If the game itself is the same, still something has changed. Just like Theseus’s ship, if it is still his “same” ship, someone that didn’t know better would look at it and say it is brand new. Or in our brain replacement variation, whether or not you are the same person won’t change the fact that metal detectors suddenly got more annoying, as well as probably developing a fear of magnets. What if we went the other way, with a “reverse BB,” from a Linux game to one that runs on Windows the same way? How does our perspective change (and should it)?

Let’s come back to reality and the current state of some game which would get that green Verified checkmark for the Steam Deck. Currently such a game, on a non-Deck system, pops up a dialog notifying you that Proton will be used on the first run. And that’s it. You don’t see that again or, if everything really is working perfectly, no other indicator that the game is using Proton.

(Of course, a more expert user could fire up their favorite top program to see some Wine processes running. Or even dive in with strace or gdb to really see the different code calls happening through the translation layer.)

But for most users, is there a difference after that first dialog pop up? If they can’t tell, how many will really care?

I’m not saying there are definite answers to the questions we’ve been encountering. The Ship of Theseus problem is not one that has a true “answer,” nor is that the point of these thought experiments. In our case, it comes down to the question we started with: what is the real difference between a native game and one that uses Proton, at what point does a game become “native”? Where is the line, if there is one, and does it matter?

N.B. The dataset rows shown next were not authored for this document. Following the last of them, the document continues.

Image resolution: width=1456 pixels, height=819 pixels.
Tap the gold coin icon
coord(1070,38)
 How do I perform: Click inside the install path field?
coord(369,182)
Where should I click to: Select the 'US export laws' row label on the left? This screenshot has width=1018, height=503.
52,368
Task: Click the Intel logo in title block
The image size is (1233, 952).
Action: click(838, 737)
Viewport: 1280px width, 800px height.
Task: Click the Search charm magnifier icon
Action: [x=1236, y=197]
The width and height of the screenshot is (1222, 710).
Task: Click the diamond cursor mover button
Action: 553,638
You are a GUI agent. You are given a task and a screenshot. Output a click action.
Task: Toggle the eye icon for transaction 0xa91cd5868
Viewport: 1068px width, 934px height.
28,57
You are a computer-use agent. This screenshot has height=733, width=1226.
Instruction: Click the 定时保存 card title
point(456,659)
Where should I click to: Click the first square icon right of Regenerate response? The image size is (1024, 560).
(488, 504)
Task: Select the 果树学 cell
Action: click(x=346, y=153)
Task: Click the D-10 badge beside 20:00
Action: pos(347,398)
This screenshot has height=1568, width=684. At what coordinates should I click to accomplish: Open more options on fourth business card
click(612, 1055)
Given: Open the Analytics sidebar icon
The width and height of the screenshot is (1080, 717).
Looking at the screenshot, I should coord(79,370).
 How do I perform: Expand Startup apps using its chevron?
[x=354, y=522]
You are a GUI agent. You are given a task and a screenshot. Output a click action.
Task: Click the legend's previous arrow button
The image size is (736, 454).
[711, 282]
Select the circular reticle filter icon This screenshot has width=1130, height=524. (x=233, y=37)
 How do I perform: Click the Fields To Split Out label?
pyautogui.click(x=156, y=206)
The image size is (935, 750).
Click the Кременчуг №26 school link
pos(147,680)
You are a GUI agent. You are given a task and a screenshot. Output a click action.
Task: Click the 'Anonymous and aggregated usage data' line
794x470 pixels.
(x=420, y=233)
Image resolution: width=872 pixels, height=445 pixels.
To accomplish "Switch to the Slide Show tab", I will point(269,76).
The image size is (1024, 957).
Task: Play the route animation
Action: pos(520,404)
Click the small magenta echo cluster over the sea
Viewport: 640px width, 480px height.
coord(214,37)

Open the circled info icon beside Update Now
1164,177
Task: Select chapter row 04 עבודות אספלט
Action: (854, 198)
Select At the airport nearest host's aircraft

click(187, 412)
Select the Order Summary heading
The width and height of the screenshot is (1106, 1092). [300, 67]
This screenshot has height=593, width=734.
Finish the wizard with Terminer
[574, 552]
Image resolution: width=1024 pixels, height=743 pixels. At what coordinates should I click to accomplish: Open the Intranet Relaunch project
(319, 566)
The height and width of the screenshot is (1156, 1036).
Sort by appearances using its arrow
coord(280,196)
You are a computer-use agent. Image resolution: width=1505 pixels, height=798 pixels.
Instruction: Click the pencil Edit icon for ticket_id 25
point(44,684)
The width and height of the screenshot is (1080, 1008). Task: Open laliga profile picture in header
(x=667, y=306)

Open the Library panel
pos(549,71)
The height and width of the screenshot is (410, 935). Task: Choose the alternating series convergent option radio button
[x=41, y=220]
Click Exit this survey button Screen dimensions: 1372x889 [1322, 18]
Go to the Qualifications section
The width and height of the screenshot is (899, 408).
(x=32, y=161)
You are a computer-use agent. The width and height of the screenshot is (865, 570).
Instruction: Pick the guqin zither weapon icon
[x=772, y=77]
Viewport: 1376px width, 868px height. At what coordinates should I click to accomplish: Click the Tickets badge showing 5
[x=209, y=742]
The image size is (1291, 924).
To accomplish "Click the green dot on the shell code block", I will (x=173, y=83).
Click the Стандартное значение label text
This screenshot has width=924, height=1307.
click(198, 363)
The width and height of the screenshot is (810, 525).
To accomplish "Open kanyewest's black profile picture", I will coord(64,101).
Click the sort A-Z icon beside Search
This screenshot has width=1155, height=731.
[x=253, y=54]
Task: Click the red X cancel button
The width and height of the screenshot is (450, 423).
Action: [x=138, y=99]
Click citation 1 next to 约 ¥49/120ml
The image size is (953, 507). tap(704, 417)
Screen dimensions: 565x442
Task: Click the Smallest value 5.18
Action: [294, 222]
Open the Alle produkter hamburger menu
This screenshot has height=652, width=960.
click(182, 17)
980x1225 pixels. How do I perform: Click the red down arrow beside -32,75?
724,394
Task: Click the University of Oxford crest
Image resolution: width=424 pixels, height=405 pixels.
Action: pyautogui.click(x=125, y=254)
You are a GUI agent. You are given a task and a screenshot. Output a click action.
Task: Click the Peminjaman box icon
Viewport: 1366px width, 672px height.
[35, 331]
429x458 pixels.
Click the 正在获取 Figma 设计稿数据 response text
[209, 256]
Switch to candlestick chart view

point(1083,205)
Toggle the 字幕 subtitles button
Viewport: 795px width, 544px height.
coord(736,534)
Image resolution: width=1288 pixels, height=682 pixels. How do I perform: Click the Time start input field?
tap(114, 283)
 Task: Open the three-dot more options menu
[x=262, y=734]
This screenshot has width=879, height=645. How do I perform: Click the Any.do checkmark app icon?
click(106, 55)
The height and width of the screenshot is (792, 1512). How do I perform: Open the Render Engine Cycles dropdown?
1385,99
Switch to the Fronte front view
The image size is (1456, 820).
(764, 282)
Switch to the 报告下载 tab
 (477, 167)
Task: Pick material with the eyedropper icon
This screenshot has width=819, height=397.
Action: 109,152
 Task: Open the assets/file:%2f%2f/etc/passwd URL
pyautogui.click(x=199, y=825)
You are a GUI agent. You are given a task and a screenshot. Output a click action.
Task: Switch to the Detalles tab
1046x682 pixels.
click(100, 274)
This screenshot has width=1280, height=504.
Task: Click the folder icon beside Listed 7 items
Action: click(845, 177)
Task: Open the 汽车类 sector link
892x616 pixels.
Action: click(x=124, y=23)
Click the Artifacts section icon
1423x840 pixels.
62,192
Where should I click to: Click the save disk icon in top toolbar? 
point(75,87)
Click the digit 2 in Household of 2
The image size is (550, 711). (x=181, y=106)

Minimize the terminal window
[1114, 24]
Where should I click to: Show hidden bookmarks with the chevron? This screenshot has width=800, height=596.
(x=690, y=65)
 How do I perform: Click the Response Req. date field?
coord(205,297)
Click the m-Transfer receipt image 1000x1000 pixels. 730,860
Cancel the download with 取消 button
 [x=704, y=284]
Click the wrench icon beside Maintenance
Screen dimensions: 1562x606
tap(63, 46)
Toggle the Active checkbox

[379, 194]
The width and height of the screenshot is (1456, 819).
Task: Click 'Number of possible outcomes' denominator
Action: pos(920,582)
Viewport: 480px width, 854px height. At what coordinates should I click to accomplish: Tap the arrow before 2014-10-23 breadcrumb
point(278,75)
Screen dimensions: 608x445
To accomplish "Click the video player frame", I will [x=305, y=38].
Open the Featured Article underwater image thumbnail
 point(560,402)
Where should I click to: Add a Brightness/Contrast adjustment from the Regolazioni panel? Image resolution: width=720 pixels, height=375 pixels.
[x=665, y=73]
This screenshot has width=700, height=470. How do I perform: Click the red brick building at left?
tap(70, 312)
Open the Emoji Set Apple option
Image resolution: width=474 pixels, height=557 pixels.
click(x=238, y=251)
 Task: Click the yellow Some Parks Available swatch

Right now these are separate tools, even if managed by Steam or Lutris. It is not difficult to imagine these becoming part of game engines or game development tools, the inner workings hidden even from most developers. Anyone pushing the envelope of performance and other cutting-edge features would likely want more control and look to do at least some of it themselves. In that way Proton could even serve as a gateway to more native (as in without using an external Proton) games.

To come back to the usual debate, I’m not here to say one is better. In the end it comes down to what you want, both right now and how you think that will impact the future you want. If you want to play even current triple-A Windows games at launch, you’re already (mostly?) there. I think Proton is an amazing tool that has catapulted what Linux gaming can be. In our 2021 Linux Gamers survey 73% also said they thought Proton has been a significant advancement for Linux gaming.

Indeed, Proton is very popular and well-received, according to our survey: over 78% play most of their games with Proton (including 7% even when native versions are available) with just 4% avoiding Proton entirely. The Proton experience, on a 5 point scale, had 85% of respondents ranking it a 4 or 5.

On the other hand, I’m not alone in my concern for what that means for “native” games, even after these thought experiments. Our survey had just under 4% of choosing the answer that Proton has been a hindrance to native games (as opposed to the 73% calling it an advancement). What might we lose by being on the other side of a translation tool, no matter how well it works and is integrated into games? That is a whole other set of questions though.

For now I just wanted to think about what the sort of “pure” possibilities are, divorced from questions like implementation details, but hopefully not from what is possible in the near future. We should be clear what the debate really means.

In the end, the question of a game being “native” or not is not as simple as it might seem at first. At stake is not our fundamental concept of ourselves or objects, but nonetheless the essence of what it means to be a Linux gamer.